The study of taxidermy in the region has highlighted the issue of hunting, and the need for community-based conservation. The red panda found by the community was killed by wild dogs, and they are now aware of the dangers faced by wildlife in their forests. Similar taxidermic evidence from other parts of the state has helped in identifying threats to wildlife. In another incident, a Himalayan griffon was found preserved by the community, having died due to an electric shock from sitting on a utility pole. 

On the other hand, hunting of wildlife has indicated unavailability of income opportunities and loss in livelihoods. The two major livelihoods in western Arunachal Pradesh are agriculture and livestock farming. Economic loss in these livelihoods from human-wildlife interaction has fuelled retaliatory killing in the region. The demand for bush meat, cash income from wildlife trade and human-wildlife conflict in agriculture and livestock farming are the main causes of wild animal hunting. Barking deer and serow are mostly hunted for their bush meat; Chinese pangolins, black bears are taken for the cash income in wildlife trade; wild pigs, porcupines and macaques for their role in crop depredation, and wild dogs and smaller cats responsible for livestock loss under retaliatory killing.

Meat of the barking deer being smoked as part of food preservation

Skin of the chinese pangolin being dried to be sold for cash income

 Mesh and solar fencing in farms close to forests in western Arunachal Pradesh

These taxidermic examples show us the need for working with the community to conserve local wildlife, and the necessity of addressing human-wildlife interaction. Some communities in this region try to reduce human-wildlife interaction with the use of effective tools like mesh and electric fencing. Solar fencing is a worthwhile option to reduce economic losses in agriculture. Other measures like the construction of strong and robust sheds for livestock can help in reducing retaliatory killing of wildlife.
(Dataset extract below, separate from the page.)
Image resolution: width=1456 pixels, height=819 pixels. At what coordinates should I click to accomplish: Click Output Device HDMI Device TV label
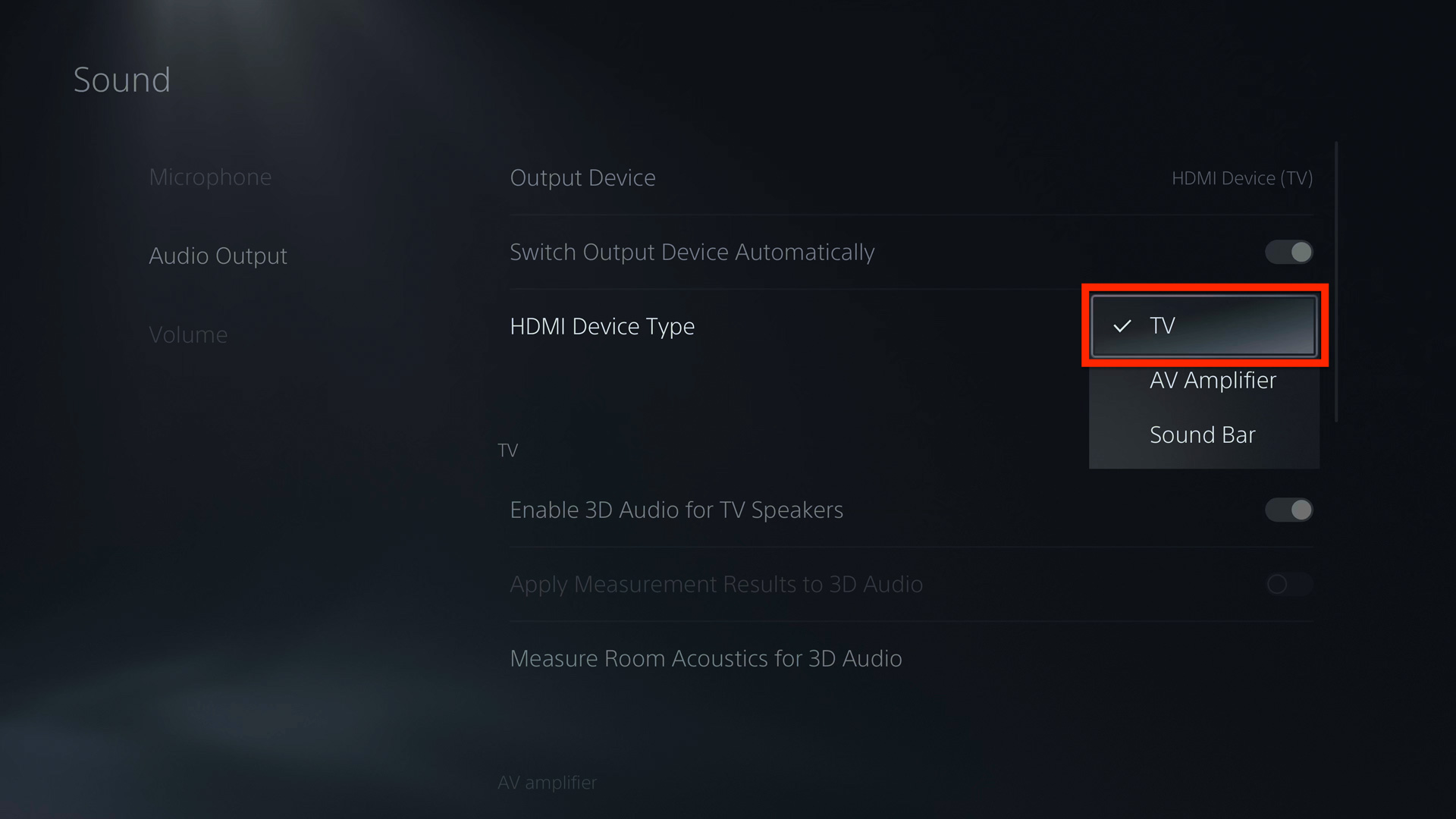(x=1243, y=178)
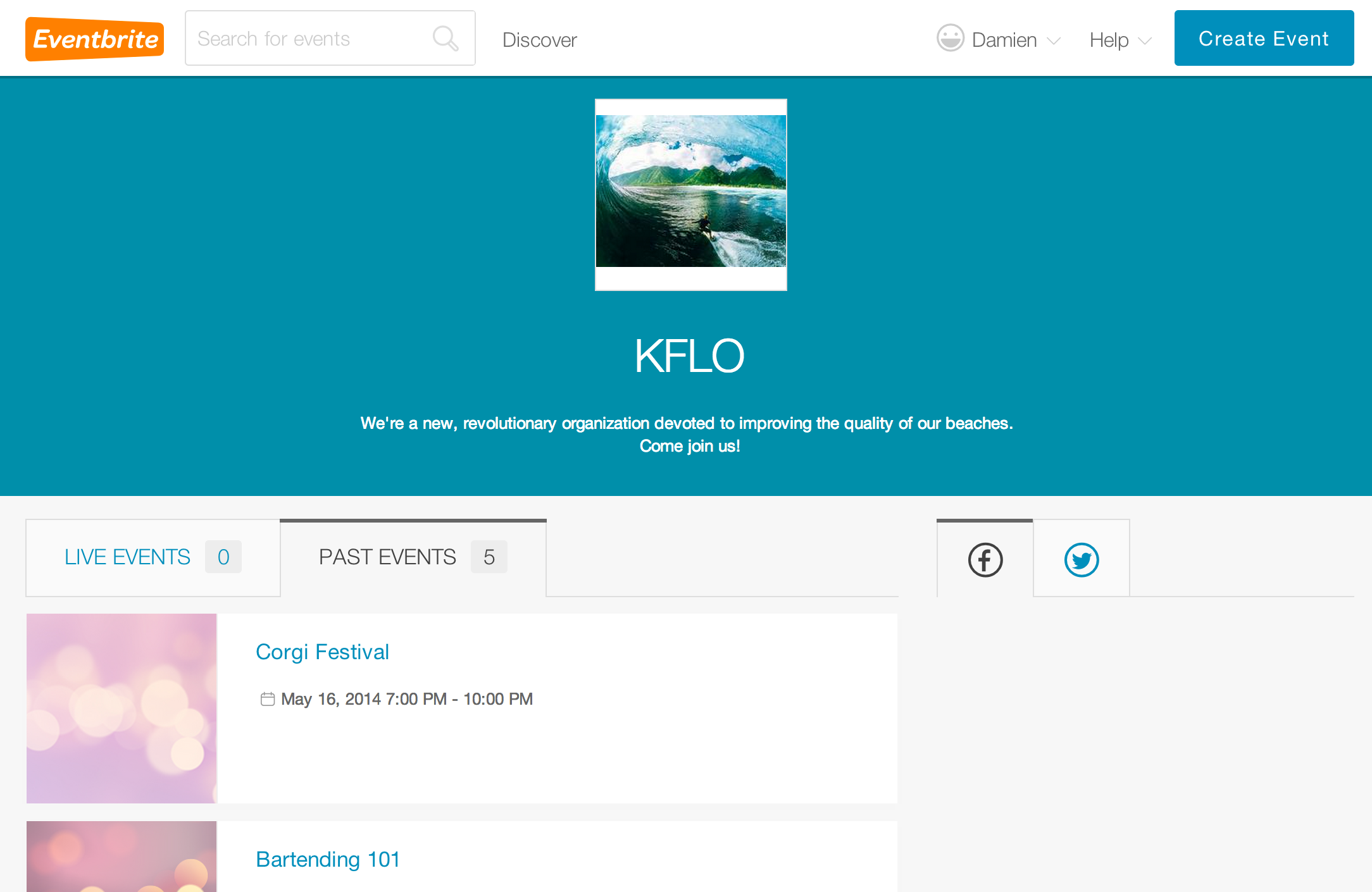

The community’s relationship with wildlife is directed by the socio- cultural significance of the animals, and the economic dependency of the community on the forests. The practice of taxidermy portrays different facets of the human-wildlife relationship. Some fuelled by anger, others fuelled by dismay. Learning about this artform through the community’s lens has helped unravel the different perspectives on wildlife and conservation issues in the region

Manisha Kumari is a light- hearted researcher working in Arunachal Pradesh. She enjoys photographing stories from indigenous communities but sulks at writing them.